▶ Material provided
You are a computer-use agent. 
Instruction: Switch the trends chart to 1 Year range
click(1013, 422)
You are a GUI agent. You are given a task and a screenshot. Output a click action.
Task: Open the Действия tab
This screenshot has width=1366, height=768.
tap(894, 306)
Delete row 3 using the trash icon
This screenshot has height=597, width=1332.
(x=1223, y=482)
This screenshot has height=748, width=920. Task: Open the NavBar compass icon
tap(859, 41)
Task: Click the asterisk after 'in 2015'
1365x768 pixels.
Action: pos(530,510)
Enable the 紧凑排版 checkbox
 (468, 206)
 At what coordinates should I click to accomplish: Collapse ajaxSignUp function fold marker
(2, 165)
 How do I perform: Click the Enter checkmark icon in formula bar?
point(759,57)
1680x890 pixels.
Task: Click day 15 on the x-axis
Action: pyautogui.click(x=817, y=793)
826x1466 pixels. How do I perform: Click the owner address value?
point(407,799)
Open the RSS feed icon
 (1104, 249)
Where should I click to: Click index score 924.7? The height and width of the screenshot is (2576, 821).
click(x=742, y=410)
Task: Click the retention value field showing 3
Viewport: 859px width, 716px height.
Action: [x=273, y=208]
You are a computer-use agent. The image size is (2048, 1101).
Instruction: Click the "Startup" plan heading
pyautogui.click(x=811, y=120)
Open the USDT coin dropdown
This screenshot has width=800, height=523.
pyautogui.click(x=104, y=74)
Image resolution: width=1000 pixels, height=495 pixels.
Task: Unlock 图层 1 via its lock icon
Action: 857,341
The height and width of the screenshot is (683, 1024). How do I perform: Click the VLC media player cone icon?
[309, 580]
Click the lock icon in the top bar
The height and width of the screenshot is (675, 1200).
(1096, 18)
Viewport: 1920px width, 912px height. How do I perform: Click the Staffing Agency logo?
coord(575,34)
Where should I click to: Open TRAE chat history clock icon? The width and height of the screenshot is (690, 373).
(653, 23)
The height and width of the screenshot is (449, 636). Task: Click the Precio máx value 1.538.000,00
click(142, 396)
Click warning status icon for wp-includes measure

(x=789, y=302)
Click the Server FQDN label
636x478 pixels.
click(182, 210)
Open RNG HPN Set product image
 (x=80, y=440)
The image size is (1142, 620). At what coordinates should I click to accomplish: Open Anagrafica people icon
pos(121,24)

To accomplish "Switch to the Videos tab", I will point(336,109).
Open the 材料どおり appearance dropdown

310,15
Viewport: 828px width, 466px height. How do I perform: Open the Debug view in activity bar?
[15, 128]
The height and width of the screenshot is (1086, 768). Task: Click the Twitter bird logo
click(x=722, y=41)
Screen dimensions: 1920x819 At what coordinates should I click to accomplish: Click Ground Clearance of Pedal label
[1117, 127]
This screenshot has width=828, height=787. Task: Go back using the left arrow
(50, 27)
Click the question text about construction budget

▶ Assignment
Begin with the line above that has "1365x768 pixels." and continue through the line that has "You are a computer-use agent. The", setting each one down exactly. Stop there.

▶ Output for this task
1365x768 pixels.
Action: pos(530,510)
Enable the 紧凑排版 checkbox
 (468, 206)
 At what coordinates should I click to accomplish: Collapse ajaxSignUp function fold marker
(2, 165)
 How do I perform: Click the Enter checkmark icon in formula bar?
point(759,57)
1680x890 pixels.
Task: Click day 15 on the x-axis
Action: pyautogui.click(x=817, y=793)
826x1466 pixels. How do I perform: Click the owner address value?
point(407,799)
Open the RSS feed icon
 (1104, 249)
Where should I click to: Click index score 924.7? The height and width of the screenshot is (2576, 821).
click(x=742, y=410)
Task: Click the retention value field showing 3
Viewport: 859px width, 716px height.
Action: [x=273, y=208]
You are a computer-use agent. The image size is (2048, 1101).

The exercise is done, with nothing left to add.